Jacqui Robinson - 1 year ago
Oppose this! Divest all funds from gas and oil and invest in clean energy sources. The ball has started rolling and it's possible - other nations are doing it, why can't we?

@roh@ - 1 year ago
"We should be backing local companies to become world leaders in clean energy technology, not bending over backwards to try and attract overseas oil companies to New Zealand."
I know some of our local companies and establishments are starting to engage and 'bending over backwards' to promote and embrace the opportunities of clean energy technology. What is truly disappointing is such endeavours being blatantly contradicted by 'national' government policies.
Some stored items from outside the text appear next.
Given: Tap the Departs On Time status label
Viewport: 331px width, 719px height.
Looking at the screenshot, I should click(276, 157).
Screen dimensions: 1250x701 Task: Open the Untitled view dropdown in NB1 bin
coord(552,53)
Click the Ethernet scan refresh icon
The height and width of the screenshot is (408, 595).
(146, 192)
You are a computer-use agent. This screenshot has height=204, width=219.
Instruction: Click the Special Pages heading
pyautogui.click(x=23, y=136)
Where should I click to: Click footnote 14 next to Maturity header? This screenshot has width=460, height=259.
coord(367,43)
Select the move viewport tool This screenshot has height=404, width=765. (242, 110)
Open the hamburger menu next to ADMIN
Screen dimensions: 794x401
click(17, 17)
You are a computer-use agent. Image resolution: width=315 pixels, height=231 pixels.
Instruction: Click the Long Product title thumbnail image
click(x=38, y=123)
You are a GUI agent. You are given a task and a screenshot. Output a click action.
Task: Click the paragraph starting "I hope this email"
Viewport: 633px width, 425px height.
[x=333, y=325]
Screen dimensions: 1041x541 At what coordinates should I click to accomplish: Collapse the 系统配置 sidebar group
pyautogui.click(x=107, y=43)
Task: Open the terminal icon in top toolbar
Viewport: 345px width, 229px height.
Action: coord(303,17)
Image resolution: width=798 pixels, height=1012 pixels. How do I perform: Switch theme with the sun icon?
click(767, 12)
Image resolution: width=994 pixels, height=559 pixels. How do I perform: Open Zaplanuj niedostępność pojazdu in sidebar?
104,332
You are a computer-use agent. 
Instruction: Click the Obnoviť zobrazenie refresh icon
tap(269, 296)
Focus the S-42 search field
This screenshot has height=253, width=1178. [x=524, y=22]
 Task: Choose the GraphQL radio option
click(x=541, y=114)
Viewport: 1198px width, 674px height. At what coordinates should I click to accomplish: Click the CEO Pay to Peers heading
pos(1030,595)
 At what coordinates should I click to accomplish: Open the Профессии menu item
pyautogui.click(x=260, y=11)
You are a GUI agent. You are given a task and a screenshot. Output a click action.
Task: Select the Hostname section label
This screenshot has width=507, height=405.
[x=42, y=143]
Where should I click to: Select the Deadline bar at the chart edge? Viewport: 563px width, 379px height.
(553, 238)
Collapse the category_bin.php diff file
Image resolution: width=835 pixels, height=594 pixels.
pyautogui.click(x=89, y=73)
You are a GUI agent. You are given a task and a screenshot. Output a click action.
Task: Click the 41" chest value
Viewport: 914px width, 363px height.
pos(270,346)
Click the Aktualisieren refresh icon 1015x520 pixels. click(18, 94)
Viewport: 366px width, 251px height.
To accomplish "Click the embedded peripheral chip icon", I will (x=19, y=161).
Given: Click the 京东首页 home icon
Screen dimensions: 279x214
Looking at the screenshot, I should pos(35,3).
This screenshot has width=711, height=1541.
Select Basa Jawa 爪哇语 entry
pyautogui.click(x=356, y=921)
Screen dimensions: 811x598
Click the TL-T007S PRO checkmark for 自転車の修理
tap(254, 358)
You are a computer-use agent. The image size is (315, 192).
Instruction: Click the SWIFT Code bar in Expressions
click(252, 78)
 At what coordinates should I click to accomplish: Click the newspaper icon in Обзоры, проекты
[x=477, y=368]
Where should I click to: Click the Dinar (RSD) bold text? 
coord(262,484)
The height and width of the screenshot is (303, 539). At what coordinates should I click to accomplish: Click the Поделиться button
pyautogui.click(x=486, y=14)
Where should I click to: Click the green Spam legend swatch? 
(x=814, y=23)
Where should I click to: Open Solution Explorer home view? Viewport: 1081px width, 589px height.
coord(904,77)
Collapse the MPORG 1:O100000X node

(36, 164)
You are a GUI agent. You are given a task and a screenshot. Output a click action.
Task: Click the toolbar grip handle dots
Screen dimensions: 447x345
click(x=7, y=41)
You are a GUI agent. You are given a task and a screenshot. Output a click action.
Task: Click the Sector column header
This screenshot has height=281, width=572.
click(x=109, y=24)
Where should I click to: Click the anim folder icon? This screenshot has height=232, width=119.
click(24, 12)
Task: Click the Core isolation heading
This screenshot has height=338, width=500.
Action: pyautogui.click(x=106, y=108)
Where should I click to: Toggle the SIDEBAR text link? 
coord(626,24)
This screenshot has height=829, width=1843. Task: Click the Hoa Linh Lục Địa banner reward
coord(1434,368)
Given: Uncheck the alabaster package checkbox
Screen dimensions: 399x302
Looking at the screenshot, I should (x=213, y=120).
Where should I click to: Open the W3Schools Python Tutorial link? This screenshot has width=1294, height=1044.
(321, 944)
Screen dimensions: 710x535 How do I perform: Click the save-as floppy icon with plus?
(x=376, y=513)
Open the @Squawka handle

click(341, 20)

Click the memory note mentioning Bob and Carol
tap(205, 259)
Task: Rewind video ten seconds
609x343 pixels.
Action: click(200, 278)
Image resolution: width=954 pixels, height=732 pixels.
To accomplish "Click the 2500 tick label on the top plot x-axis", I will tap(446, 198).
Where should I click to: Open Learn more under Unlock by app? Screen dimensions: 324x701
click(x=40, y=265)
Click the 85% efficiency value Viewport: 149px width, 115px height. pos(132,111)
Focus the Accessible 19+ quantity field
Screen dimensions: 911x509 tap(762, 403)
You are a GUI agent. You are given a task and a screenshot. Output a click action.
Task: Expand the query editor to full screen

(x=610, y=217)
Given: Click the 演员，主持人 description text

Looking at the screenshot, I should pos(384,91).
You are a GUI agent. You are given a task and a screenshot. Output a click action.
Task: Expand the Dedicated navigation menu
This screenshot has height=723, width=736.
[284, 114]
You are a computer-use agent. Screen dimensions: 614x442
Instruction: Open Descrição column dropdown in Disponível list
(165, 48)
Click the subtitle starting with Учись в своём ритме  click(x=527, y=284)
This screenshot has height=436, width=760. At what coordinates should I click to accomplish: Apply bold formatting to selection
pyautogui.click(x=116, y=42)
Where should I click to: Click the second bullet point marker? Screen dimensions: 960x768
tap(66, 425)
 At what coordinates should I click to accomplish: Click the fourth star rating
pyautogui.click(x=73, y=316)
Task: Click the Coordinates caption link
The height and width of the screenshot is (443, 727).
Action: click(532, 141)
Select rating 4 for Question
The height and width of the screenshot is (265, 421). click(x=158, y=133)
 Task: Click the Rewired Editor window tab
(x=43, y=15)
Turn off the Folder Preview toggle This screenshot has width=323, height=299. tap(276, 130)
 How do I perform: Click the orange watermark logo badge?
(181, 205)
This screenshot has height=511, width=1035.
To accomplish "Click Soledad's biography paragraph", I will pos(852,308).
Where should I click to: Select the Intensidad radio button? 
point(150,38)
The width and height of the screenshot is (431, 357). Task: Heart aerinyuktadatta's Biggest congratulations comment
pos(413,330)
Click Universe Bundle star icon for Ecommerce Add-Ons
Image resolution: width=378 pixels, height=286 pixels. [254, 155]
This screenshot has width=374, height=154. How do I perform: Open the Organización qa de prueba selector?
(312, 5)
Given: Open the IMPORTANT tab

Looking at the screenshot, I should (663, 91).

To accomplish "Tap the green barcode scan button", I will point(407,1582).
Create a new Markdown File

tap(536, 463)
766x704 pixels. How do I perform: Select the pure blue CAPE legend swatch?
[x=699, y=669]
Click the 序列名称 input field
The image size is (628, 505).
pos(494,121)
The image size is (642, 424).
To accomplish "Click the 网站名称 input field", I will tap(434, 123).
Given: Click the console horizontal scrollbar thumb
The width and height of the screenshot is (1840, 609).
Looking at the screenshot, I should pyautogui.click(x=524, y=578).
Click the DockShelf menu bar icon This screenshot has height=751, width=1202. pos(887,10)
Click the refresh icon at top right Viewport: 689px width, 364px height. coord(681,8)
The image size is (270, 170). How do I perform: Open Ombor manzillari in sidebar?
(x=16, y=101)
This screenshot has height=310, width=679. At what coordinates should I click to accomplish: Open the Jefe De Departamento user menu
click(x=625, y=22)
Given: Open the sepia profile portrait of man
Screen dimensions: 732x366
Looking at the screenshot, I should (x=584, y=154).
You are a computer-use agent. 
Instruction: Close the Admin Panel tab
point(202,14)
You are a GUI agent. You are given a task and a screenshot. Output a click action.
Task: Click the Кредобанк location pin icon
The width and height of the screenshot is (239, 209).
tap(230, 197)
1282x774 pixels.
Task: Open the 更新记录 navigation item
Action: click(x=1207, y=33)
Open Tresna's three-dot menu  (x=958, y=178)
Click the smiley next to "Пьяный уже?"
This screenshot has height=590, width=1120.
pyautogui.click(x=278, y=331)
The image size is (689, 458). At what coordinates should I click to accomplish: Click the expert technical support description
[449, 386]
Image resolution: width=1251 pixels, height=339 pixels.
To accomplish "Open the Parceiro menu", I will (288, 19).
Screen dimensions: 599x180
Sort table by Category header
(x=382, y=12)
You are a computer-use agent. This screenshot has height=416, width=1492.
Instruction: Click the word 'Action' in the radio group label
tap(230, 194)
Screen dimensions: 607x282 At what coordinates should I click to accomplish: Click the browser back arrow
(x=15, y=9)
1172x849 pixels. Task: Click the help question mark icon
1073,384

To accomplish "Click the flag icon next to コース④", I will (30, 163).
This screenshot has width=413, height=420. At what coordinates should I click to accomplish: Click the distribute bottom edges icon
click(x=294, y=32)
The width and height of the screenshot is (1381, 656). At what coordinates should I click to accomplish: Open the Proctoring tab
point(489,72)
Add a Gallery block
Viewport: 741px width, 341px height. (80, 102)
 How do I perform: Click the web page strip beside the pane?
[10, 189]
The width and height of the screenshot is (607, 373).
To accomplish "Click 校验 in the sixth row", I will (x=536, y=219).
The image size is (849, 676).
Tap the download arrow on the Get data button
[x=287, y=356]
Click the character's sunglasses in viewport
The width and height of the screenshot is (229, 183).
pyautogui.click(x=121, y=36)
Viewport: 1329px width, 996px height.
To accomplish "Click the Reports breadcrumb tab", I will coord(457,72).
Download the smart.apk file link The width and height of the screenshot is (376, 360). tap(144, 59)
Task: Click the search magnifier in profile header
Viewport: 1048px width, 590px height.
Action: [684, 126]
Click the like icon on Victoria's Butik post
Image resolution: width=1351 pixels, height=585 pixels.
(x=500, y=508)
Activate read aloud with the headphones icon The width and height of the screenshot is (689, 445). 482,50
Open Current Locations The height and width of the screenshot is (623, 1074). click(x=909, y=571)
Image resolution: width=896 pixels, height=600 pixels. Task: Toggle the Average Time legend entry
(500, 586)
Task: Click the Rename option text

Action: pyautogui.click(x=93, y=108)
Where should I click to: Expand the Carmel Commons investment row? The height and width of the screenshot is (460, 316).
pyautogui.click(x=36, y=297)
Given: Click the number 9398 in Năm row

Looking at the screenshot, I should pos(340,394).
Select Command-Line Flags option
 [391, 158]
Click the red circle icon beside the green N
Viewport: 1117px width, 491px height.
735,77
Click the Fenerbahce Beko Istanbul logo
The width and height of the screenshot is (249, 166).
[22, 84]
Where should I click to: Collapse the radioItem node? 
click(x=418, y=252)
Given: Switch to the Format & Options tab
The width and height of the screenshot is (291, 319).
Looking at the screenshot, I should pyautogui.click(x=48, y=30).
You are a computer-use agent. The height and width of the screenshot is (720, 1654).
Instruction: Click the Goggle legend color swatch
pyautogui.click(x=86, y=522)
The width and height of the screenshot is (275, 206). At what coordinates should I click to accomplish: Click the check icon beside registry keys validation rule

Gilbert O'Sughrue - 1 year ago
This Government is still convinced that Neo-liberal economics will save us all. It's had 30 years of failure (except for the rich) to show for the Middle and poorer classes. The main thrust of Neo-liberal economics is "Money trumps all" and sees democracy as an impediment to that ideal.
The World Bank, NZ First and Labour have finally rejected this failed experiment. The Greenies never accepted it. The new guy and his Opportunities Party are against it. Educate yourself on alternatives to Neo-liberal economics.
There is a vote coming up this September. You can make that vote count. Vote for democracy and the rejection of Neo-liberal economics.

Joe Koopu - 1 year ago
GET WHANAU TO VOTE!!!!! Them NOT VOTING guaranteed National back into Government!!!

Grace Worters - 1 month ago
Hey, we are doing an internal on this, would I be able to get some in-depth viewpoints and how the viewpoints may change over time? Thank you!